◆ **EXERCISE TASK**
Extract, without alteration, the lines of the listing that follows, from the line containing "Given: View Safari widgets" to the line containing "Viewport: 295px width, 380px", both included. Reproduce only those lines.

◆ **ENTRIES SUPPLIED**

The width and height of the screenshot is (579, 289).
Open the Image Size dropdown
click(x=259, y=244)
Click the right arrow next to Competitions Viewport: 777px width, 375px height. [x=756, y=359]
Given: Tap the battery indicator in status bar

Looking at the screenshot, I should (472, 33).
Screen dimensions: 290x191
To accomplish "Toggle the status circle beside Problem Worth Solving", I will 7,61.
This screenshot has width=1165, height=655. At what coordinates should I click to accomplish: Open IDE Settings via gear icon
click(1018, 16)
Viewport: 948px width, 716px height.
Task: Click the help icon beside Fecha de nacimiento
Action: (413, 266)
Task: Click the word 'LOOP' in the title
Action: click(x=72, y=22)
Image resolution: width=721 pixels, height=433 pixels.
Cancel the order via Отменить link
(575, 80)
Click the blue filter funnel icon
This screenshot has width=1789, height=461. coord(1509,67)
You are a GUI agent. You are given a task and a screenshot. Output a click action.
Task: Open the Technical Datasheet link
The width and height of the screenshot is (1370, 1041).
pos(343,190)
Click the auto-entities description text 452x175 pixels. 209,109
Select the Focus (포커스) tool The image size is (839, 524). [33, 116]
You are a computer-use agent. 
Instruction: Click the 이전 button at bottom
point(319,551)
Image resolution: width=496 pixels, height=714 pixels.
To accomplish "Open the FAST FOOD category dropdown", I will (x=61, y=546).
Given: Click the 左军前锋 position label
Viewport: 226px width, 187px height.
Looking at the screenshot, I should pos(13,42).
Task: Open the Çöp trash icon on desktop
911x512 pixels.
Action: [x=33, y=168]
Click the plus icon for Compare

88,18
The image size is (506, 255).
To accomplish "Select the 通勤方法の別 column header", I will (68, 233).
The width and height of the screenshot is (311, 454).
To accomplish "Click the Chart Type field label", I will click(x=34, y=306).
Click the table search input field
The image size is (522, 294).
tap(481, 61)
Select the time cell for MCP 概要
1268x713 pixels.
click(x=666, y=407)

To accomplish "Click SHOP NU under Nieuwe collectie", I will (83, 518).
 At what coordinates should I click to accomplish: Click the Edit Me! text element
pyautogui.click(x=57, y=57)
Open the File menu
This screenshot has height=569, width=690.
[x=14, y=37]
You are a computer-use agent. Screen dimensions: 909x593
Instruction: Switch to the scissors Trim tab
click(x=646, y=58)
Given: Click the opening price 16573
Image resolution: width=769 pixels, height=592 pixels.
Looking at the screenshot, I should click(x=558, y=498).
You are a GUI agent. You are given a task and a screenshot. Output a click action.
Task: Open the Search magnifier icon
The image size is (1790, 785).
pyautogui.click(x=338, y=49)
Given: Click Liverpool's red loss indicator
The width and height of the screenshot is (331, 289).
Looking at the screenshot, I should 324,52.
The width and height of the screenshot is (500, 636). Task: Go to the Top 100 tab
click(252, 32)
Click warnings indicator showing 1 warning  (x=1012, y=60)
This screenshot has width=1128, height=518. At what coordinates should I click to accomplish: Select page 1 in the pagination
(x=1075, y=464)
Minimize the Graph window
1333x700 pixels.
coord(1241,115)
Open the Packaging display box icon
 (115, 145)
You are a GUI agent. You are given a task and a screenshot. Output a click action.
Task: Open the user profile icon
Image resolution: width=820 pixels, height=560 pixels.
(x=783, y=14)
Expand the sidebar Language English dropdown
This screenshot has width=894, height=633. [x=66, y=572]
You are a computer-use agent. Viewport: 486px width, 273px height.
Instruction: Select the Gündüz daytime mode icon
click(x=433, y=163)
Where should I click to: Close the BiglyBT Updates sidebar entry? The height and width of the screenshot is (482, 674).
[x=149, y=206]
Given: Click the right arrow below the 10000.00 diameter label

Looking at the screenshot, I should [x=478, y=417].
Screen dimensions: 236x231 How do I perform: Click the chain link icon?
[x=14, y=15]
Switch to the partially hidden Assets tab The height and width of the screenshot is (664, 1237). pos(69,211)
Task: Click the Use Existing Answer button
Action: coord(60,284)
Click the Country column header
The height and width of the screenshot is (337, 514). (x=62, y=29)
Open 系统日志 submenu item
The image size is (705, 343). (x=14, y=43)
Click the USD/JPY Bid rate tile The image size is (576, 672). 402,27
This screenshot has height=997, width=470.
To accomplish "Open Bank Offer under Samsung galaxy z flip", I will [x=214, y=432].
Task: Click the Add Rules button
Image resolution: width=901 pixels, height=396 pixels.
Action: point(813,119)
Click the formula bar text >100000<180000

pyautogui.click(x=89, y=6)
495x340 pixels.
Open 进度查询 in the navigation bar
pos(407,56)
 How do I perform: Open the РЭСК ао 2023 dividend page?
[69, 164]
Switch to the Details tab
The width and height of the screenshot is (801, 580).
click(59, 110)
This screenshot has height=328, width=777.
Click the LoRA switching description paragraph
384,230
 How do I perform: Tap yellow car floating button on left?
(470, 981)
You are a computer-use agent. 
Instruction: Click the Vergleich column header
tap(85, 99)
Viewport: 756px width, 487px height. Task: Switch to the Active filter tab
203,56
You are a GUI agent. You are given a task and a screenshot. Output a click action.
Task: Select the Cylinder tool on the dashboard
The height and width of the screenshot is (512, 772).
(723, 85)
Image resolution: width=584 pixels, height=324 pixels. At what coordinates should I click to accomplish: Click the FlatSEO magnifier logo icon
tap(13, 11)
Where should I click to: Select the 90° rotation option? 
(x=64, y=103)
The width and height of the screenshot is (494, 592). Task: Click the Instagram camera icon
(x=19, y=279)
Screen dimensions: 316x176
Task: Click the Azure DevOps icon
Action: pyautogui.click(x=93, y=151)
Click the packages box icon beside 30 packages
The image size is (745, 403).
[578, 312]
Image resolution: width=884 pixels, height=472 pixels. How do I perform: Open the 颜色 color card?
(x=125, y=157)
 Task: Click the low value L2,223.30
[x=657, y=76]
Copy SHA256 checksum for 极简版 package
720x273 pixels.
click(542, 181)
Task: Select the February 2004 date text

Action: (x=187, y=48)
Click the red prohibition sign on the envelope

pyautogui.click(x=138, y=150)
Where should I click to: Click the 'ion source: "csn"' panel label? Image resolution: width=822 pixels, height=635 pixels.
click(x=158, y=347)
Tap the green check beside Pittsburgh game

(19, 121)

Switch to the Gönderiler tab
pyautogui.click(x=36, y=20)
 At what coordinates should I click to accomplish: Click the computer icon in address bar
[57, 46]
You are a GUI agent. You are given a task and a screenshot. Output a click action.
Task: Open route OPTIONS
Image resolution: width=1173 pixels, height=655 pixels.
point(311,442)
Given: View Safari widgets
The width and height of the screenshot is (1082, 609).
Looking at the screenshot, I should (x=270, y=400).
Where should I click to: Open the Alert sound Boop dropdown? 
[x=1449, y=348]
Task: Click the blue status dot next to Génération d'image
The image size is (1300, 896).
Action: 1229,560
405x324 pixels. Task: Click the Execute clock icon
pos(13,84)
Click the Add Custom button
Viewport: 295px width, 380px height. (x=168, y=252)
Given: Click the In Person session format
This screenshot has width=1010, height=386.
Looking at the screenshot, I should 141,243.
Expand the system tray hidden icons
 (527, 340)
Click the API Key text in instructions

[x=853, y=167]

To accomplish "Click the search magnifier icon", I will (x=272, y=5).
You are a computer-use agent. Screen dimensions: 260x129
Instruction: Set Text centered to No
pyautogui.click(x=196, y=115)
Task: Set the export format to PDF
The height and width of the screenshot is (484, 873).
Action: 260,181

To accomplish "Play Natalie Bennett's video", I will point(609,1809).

◆ **WRITTEN ANSWER**
Given: View Safari widgets
The width and height of the screenshot is (1082, 609).
Looking at the screenshot, I should (x=270, y=400).
Where should I click to: Open the Alert sound Boop dropdown? 
[x=1449, y=348]
Task: Click the blue status dot next to Génération d'image
The image size is (1300, 896).
Action: 1229,560
405x324 pixels. Task: Click the Execute clock icon
pos(13,84)
Click the Add Custom button
Viewport: 295px width, 380px height. (x=168, y=252)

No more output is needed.